In light of the magnitude of Medicaid supplemental payments and recent reported growth of non-DSH supplemental payments, along with past concerns about the inappropriateness of some supplemental payments, further action by CMS is warranted to ensure that these payments are appropriate and used for Medicaid purposes. Some key prior GAO recommendations aimed at improving federal oversight of supplemental payments have not been implemented. In particular, GAO has recommended that CMS establish uniform guidance for states that sets acceptable methods for calculating non-DSH payment amounts, require facility specific reporting of non-DSH supplemental payments, and develop a strategy to ensure all state supplemental payment arrangements have been reviewed by CMS.

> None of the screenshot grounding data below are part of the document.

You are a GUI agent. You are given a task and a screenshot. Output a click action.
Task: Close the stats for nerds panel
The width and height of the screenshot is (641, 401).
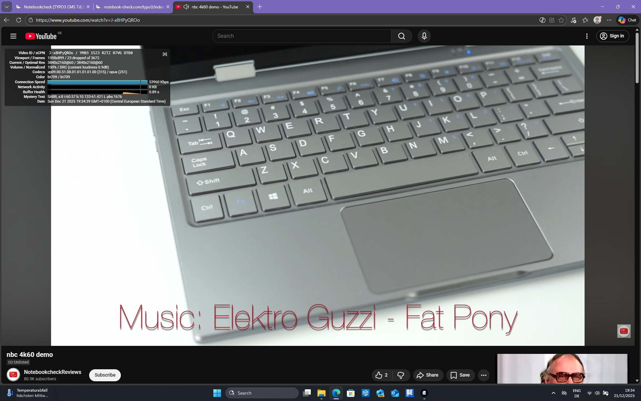click(165, 54)
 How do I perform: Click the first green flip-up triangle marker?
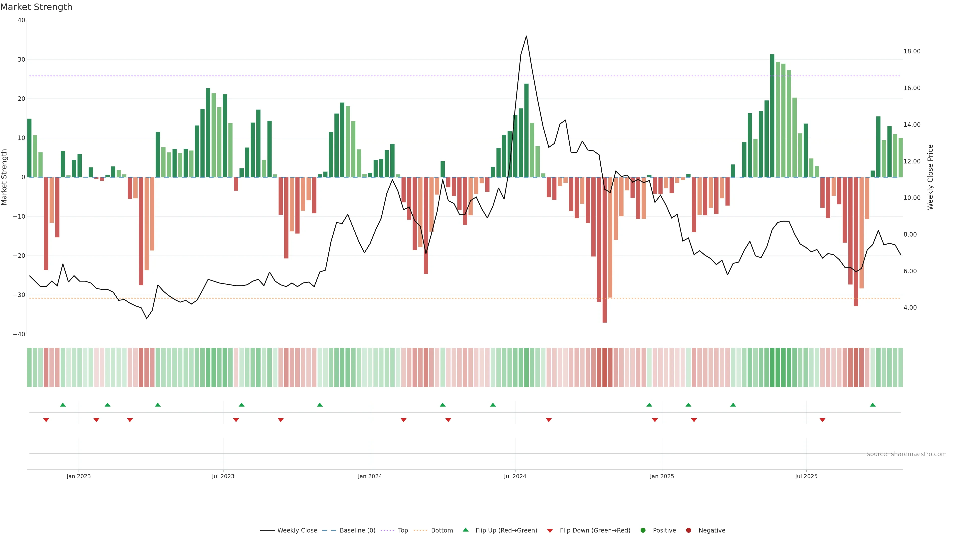(x=63, y=405)
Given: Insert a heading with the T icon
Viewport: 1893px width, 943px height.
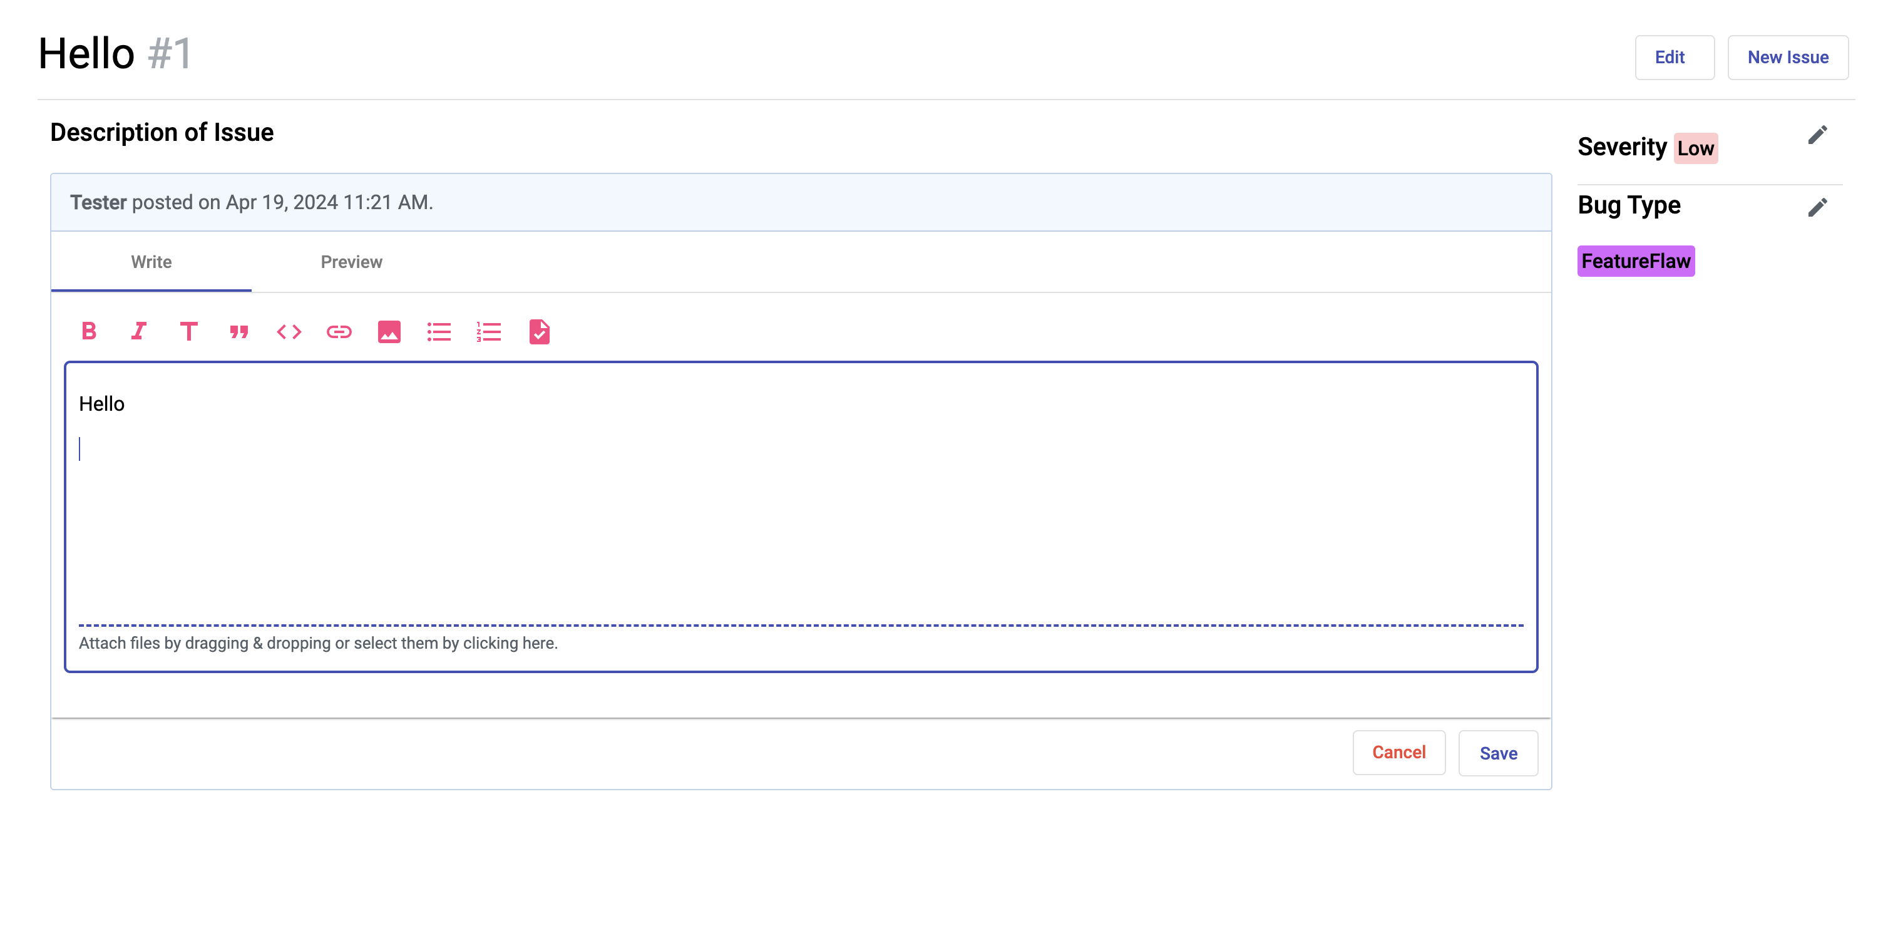Looking at the screenshot, I should coord(189,331).
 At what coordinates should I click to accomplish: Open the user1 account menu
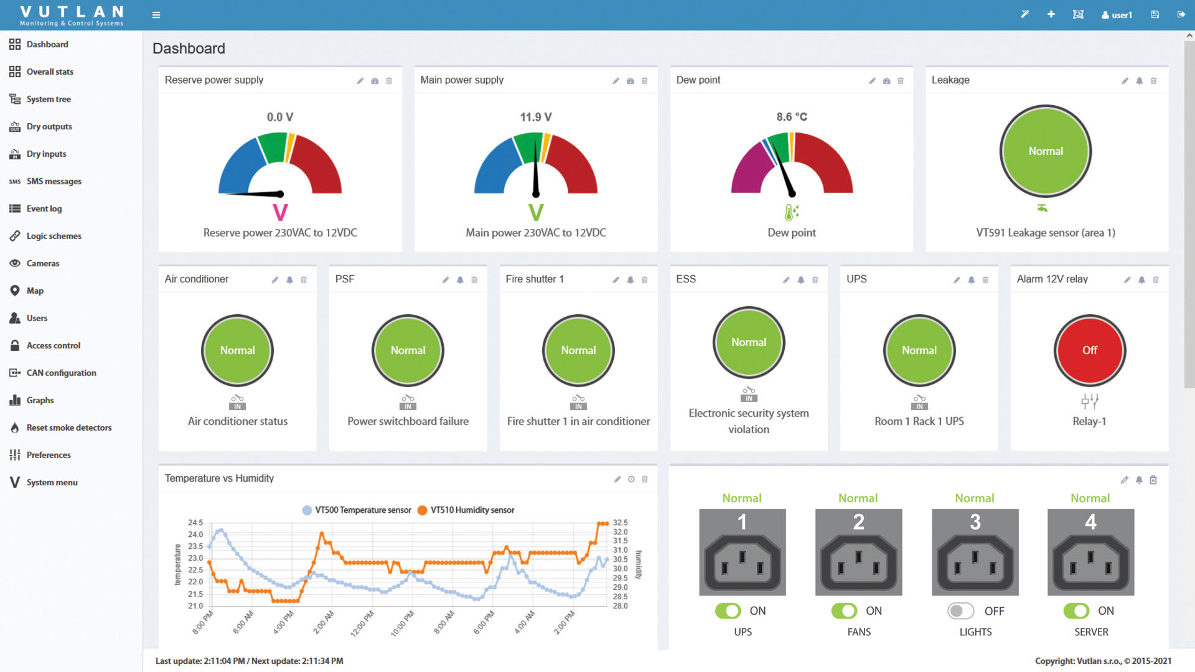[x=1117, y=14]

Given concerns associated with Medicaid supplemental payments, strong and sustained CMS oversight is necessary. Ensuring that the federal government provides matching funds only for appropriate supplemental payments could result in substantial costs savings.

Framework for Analysis


The information contained in this analysis is based on work GAO has conducted over the past 15 years and recent work to update the status of prior recommendations and payment amounts.